## To do
Your task is to print the listing exactly as it stands.
== Exercise data
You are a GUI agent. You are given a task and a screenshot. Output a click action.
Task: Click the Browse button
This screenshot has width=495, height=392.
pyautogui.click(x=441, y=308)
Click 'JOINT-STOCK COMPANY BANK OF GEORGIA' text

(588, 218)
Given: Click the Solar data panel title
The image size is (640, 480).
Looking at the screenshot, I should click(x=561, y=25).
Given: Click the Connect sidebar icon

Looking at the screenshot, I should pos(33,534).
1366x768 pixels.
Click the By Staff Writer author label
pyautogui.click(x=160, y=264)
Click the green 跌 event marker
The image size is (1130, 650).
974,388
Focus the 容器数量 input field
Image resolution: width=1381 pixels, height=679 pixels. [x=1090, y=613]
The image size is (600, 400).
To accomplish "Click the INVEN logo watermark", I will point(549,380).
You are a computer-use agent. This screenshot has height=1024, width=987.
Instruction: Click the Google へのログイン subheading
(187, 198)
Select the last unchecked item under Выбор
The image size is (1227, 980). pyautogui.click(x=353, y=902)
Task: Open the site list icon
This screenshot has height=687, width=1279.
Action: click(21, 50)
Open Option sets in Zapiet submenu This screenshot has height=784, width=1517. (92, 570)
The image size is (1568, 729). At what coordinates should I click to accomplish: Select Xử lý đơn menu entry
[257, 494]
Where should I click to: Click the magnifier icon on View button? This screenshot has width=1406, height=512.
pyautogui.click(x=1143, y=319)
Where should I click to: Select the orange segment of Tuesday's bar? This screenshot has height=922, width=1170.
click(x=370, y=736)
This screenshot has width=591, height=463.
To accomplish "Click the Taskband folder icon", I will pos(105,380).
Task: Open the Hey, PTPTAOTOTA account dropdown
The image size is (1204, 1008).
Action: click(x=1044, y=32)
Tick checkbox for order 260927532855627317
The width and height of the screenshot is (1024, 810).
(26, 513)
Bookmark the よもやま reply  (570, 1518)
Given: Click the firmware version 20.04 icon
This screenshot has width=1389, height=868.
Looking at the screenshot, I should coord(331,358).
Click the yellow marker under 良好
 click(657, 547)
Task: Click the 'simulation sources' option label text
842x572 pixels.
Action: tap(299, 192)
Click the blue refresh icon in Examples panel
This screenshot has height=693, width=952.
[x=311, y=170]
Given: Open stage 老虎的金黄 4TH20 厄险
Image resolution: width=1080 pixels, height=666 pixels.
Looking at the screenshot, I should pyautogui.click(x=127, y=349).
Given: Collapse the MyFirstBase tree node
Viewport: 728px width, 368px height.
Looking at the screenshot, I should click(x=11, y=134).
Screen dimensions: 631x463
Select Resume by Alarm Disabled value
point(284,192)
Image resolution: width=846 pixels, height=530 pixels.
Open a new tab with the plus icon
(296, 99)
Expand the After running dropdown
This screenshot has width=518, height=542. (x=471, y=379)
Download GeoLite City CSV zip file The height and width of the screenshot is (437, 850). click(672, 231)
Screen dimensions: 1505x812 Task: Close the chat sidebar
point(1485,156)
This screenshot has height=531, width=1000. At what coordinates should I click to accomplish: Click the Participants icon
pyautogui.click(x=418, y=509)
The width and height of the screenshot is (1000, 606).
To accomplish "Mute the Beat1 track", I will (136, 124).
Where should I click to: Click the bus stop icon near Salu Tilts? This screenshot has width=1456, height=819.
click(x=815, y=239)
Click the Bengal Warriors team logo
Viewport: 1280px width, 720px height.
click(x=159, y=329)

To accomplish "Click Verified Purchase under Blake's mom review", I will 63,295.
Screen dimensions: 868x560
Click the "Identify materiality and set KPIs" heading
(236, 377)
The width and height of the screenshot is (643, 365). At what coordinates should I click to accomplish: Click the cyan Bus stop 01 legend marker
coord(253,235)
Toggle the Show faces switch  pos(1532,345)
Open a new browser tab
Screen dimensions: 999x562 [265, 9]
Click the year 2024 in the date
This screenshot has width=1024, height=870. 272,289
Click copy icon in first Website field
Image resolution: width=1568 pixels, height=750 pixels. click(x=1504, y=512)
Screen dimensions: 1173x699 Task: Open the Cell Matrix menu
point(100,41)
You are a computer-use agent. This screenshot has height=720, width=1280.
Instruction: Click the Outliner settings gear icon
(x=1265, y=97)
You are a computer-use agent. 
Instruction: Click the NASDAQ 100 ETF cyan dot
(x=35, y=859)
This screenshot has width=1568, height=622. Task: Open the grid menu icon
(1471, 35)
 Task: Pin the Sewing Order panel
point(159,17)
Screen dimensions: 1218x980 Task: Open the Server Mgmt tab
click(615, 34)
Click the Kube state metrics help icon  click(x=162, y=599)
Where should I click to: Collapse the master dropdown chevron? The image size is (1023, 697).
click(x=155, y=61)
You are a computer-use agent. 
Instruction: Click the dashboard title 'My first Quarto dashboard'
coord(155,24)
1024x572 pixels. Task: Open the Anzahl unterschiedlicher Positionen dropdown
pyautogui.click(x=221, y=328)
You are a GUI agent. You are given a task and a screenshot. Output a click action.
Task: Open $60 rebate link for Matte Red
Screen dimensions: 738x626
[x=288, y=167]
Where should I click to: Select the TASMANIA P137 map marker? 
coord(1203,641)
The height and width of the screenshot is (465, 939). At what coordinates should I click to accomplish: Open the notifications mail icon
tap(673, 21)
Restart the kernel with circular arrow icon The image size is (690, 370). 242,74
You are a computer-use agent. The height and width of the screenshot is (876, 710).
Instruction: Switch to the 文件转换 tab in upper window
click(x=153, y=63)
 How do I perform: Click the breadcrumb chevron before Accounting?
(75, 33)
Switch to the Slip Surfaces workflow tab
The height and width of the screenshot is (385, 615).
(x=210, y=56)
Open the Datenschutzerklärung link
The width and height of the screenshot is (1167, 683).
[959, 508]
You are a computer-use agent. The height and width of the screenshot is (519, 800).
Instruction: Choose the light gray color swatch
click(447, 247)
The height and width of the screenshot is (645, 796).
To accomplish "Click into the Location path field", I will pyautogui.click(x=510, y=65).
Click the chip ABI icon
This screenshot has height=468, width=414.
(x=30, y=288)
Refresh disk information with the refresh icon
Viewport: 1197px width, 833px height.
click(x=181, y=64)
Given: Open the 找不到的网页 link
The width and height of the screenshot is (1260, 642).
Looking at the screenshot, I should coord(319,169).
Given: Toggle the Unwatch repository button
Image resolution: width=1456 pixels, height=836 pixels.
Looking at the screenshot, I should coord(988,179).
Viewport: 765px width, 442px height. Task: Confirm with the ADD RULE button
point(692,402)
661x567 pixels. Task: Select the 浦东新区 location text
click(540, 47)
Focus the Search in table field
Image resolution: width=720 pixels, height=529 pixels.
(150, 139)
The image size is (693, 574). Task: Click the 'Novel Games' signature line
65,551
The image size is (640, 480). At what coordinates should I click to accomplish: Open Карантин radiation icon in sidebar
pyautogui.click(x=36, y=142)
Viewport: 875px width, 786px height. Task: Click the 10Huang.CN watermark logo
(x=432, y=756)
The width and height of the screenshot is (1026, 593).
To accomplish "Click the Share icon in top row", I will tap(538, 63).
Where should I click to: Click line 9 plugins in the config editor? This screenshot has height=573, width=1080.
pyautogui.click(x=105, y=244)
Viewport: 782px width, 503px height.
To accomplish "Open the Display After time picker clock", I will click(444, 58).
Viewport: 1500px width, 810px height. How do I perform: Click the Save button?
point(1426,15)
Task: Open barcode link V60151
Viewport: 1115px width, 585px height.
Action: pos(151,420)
====
## Task output
You are a GUI agent. You are given a task and a screenshot. Output a click action.
Task: Click the Browse button
This screenshot has width=495, height=392.
pyautogui.click(x=441, y=308)
Click 'JOINT-STOCK COMPANY BANK OF GEORGIA' text

(588, 218)
Given: Click the Solar data panel title
The image size is (640, 480).
Looking at the screenshot, I should click(x=561, y=25).
Given: Click the Connect sidebar icon

Looking at the screenshot, I should pos(33,534).
1366x768 pixels.
Click the By Staff Writer author label
pyautogui.click(x=160, y=264)
Click the green 跌 event marker
The image size is (1130, 650).
974,388
Focus the 容器数量 input field
Image resolution: width=1381 pixels, height=679 pixels. [x=1090, y=613]
The image size is (600, 400).
To accomplish "Click the INVEN logo watermark", I will point(549,380).
You are a computer-use agent. This screenshot has height=1024, width=987.
Instruction: Click the Google へのログイン subheading
(187, 198)
Select the last unchecked item under Выбор
The image size is (1227, 980). pyautogui.click(x=353, y=902)
Task: Open the site list icon
This screenshot has height=687, width=1279.
Action: click(21, 50)
Open Option sets in Zapiet submenu This screenshot has height=784, width=1517. (92, 570)
The image size is (1568, 729). At what coordinates should I click to accomplish: Select Xử lý đơn menu entry
[257, 494]
Where should I click to: Click the magnifier icon on View button? This screenshot has width=1406, height=512.
pyautogui.click(x=1143, y=319)
Where should I click to: Select the orange segment of Tuesday's bar? This screenshot has height=922, width=1170.
click(x=370, y=736)
This screenshot has width=591, height=463.
To accomplish "Click the Taskband folder icon", I will pos(105,380).
Task: Open the Hey, PTPTAOTOTA account dropdown
The image size is (1204, 1008).
Action: click(x=1044, y=32)
Tick checkbox for order 260927532855627317
The width and height of the screenshot is (1024, 810).
(26, 513)
Bookmark the よもやま reply  (570, 1518)
Given: Click the firmware version 20.04 icon
This screenshot has width=1389, height=868.
Looking at the screenshot, I should coord(331,358).
Click the yellow marker under 良好
 click(657, 547)
Task: Click the 'simulation sources' option label text
842x572 pixels.
Action: tap(299, 192)
Click the blue refresh icon in Examples panel
This screenshot has height=693, width=952.
[x=311, y=170]
Given: Open stage 老虎的金黄 4TH20 厄险
Image resolution: width=1080 pixels, height=666 pixels.
Looking at the screenshot, I should pyautogui.click(x=127, y=349).
Given: Collapse the MyFirstBase tree node
Viewport: 728px width, 368px height.
Looking at the screenshot, I should click(x=11, y=134).
Screen dimensions: 631x463
Select Resume by Alarm Disabled value
point(284,192)
Image resolution: width=846 pixels, height=530 pixels.
Open a new tab with the plus icon
(296, 99)
Expand the After running dropdown
This screenshot has width=518, height=542. (x=471, y=379)
Download GeoLite City CSV zip file The height and width of the screenshot is (437, 850). click(672, 231)
Screen dimensions: 1505x812 Task: Close the chat sidebar
point(1485,156)
This screenshot has height=531, width=1000. At what coordinates should I click to accomplish: Click the Participants icon
pyautogui.click(x=418, y=509)
The width and height of the screenshot is (1000, 606).
To accomplish "Mute the Beat1 track", I will (136, 124).
Where should I click to: Click the bus stop icon near Salu Tilts? This screenshot has width=1456, height=819.
click(x=815, y=239)
Click the Bengal Warriors team logo
Viewport: 1280px width, 720px height.
click(x=159, y=329)

To accomplish "Click Verified Purchase under Blake's mom review", I will 63,295.
Screen dimensions: 868x560
Click the "Identify materiality and set KPIs" heading
(236, 377)
The width and height of the screenshot is (643, 365). At what coordinates should I click to accomplish: Click the cyan Bus stop 01 legend marker
coord(253,235)
Toggle the Show faces switch  pos(1532,345)
Open a new browser tab
Screen dimensions: 999x562 [265, 9]
Click the year 2024 in the date
This screenshot has width=1024, height=870. 272,289
Click copy icon in first Website field
Image resolution: width=1568 pixels, height=750 pixels. click(x=1504, y=512)
Screen dimensions: 1173x699 Task: Open the Cell Matrix menu
point(100,41)
You are a computer-use agent. This screenshot has height=720, width=1280.
Instruction: Click the Outliner settings gear icon
(x=1265, y=97)
You are a computer-use agent. 
Instruction: Click the NASDAQ 100 ETF cyan dot
(x=35, y=859)
This screenshot has width=1568, height=622. Task: Open the grid menu icon
(1471, 35)
 Task: Pin the Sewing Order panel
point(159,17)
Screen dimensions: 1218x980 Task: Open the Server Mgmt tab
click(615, 34)
Click the Kube state metrics help icon  click(x=162, y=599)
Where should I click to: Collapse the master dropdown chevron? The image size is (1023, 697).
click(x=155, y=61)
You are a computer-use agent. 
Instruction: Click the dashboard title 'My first Quarto dashboard'
coord(155,24)
1024x572 pixels. Task: Open the Anzahl unterschiedlicher Positionen dropdown
pyautogui.click(x=221, y=328)
You are a GUI agent. You are given a task and a screenshot. Output a click action.
Task: Open $60 rebate link for Matte Red
Screen dimensions: 738x626
[x=288, y=167]
Where should I click to: Select the TASMANIA P137 map marker? 
coord(1203,641)
The height and width of the screenshot is (465, 939). At what coordinates should I click to accomplish: Open the notifications mail icon
tap(673, 21)
Restart the kernel with circular arrow icon The image size is (690, 370). 242,74
You are a computer-use agent. The height and width of the screenshot is (876, 710).
Instruction: Switch to the 文件转换 tab in upper window
click(x=153, y=63)
 How do I perform: Click the breadcrumb chevron before Accounting?
(75, 33)
Switch to the Slip Surfaces workflow tab
The height and width of the screenshot is (385, 615).
(x=210, y=56)
Open the Datenschutzerklärung link
The width and height of the screenshot is (1167, 683).
[959, 508]
You are a computer-use agent. The height and width of the screenshot is (519, 800).
Instruction: Choose the light gray color swatch
click(447, 247)
The height and width of the screenshot is (645, 796).
To accomplish "Click into the Location path field", I will pyautogui.click(x=510, y=65).
Click the chip ABI icon
This screenshot has height=468, width=414.
(x=30, y=288)
Refresh disk information with the refresh icon
Viewport: 1197px width, 833px height.
click(x=181, y=64)
Given: Open the 找不到的网页 link
The width and height of the screenshot is (1260, 642).
Looking at the screenshot, I should coord(319,169).
Given: Toggle the Unwatch repository button
Image resolution: width=1456 pixels, height=836 pixels.
Looking at the screenshot, I should coord(988,179).
Viewport: 765px width, 442px height. Task: Confirm with the ADD RULE button
point(692,402)
661x567 pixels. Task: Select the 浦东新区 location text
click(540, 47)
Focus the Search in table field
Image resolution: width=720 pixels, height=529 pixels.
(150, 139)
The image size is (693, 574). Task: Click the 'Novel Games' signature line
65,551
The image size is (640, 480). At what coordinates should I click to accomplish: Open Карантин radiation icon in sidebar
pyautogui.click(x=36, y=142)
Viewport: 875px width, 786px height. Task: Click the 10Huang.CN watermark logo
(x=432, y=756)
The width and height of the screenshot is (1026, 593).
To accomplish "Click the Share icon in top row", I will tap(538, 63).
Where should I click to: Click line 9 plugins in the config editor? This screenshot has height=573, width=1080.
pyautogui.click(x=105, y=244)
Viewport: 782px width, 503px height.
To accomplish "Open the Display After time picker clock", I will click(444, 58).
Viewport: 1500px width, 810px height. How do I perform: Click the Save button?
point(1426,15)
Task: Open barcode link V60151
Viewport: 1115px width, 585px height.
Action: pos(151,420)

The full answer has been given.